Anche ogni singolo essere umano ha avuto un inizio. Un certo numero di anni fa né chi scrive né chi legge esisteva. Improvvisamente siamo comparsi dal nulla. Per ciascuno di noi la creazione è avvenuta allora. E se è vero che l’uomo è l’esito finale dell’Universo, allora ciascun nostro inizio non è soltanto creazione in atto (passaggio dal nulla all’esistenza non tredici miliardi e 800 milioni di anni fa, ma oggi): è anche la creazione più vera.

Il vero big bang è il concepimento. Da allora il nostro corpo ha cominciato ad espandersi con una velocità e una organizzazione più impressionante di quanto è avvenuto nell’universo. Basti pensare che dalla prima cellula iniziale derivano i centomila miliardi di cellule che compongono il corpo adulto di un uomo e di una donna. Anche dal punto di vista numerico l’uomo vince sulle stelle: una galassia può avere centinaia o migliaia di miliardi di stelle. Molte, ma comunque è un numero inferiore a quello delle cellule che compongono un corpo umano. Colpisce poi il finalismo che determina la collaborazione di ogni cellula con tutto il resto del corpo, nonché la velocità della costruzione specialmente nella fase che precede il parto.

Il paragone che abbiamo proposto tra l’universo e l’uomo porta ad alcuni corollari. Vi è una certa analogia tra l’inizio del cosmo, così come viene oggi ipotizzato dalla maggioranza degli scienziati, e l’inizio di ogni singola vita umana.

Un punto.

Un punto che improvvisamente compare dal nulla.

Un punto che contiene una enorme forza espansiva e organizzativa. Un punto in rapida coordinata espansione. Un punto destinato a divenire qualcosa di incommensurabile: nell’ordine della materia inanimata per quanto riguarda l’universo, nell’ordine del pensiero per quanto riguarda l’uomo, capace di abbracciare con la mente l’intero universo.

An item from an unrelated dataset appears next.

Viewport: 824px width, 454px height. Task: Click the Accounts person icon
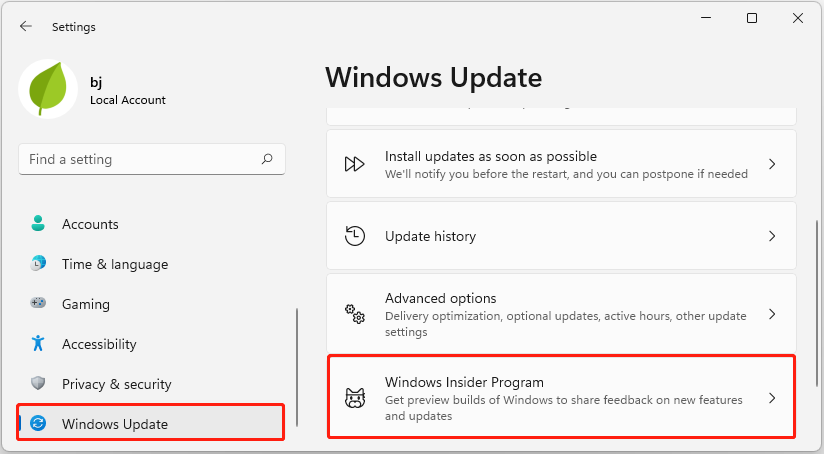38,224
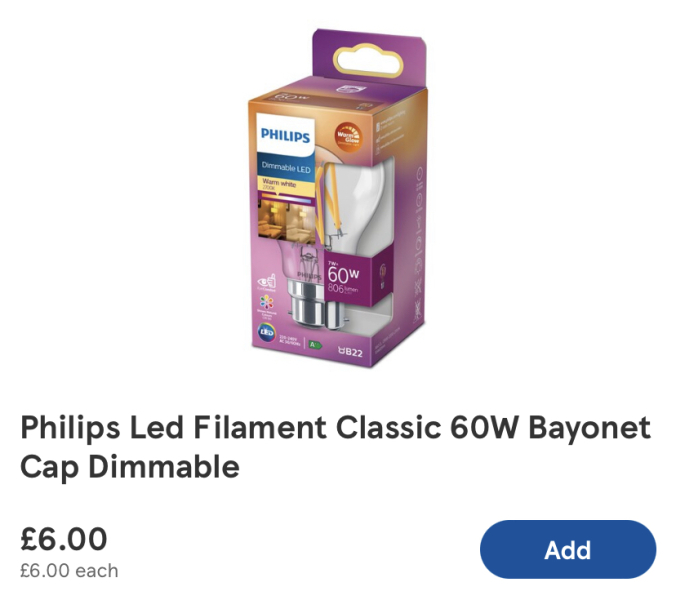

Se qualcuno avesse distrutto il punto da cui ebbe inizio il cosmo, non ci sarebbe l’universo. Avrebbe distrutto il Creato.

Se qualcuno elimina l’embrione umano anche quando ha le dimensioni di un punto non solo distrugge un uomo, ma commette qualcosa di irreparabile, perché quel determinato essere umano non è sostituibile. Quale che egli sarebbe stato, intelligente o di modesta levatura intellettuale, qualcosa è stata sottratta alla storia del mondo, la quale, sia pure per una parte dell’ordito, non potrà più essere riparata.

Possiamo concludere che il concepimento è il vero big bang, la creazione in atto, il momento in cui dal nulla compare il figlio dell’Immenso.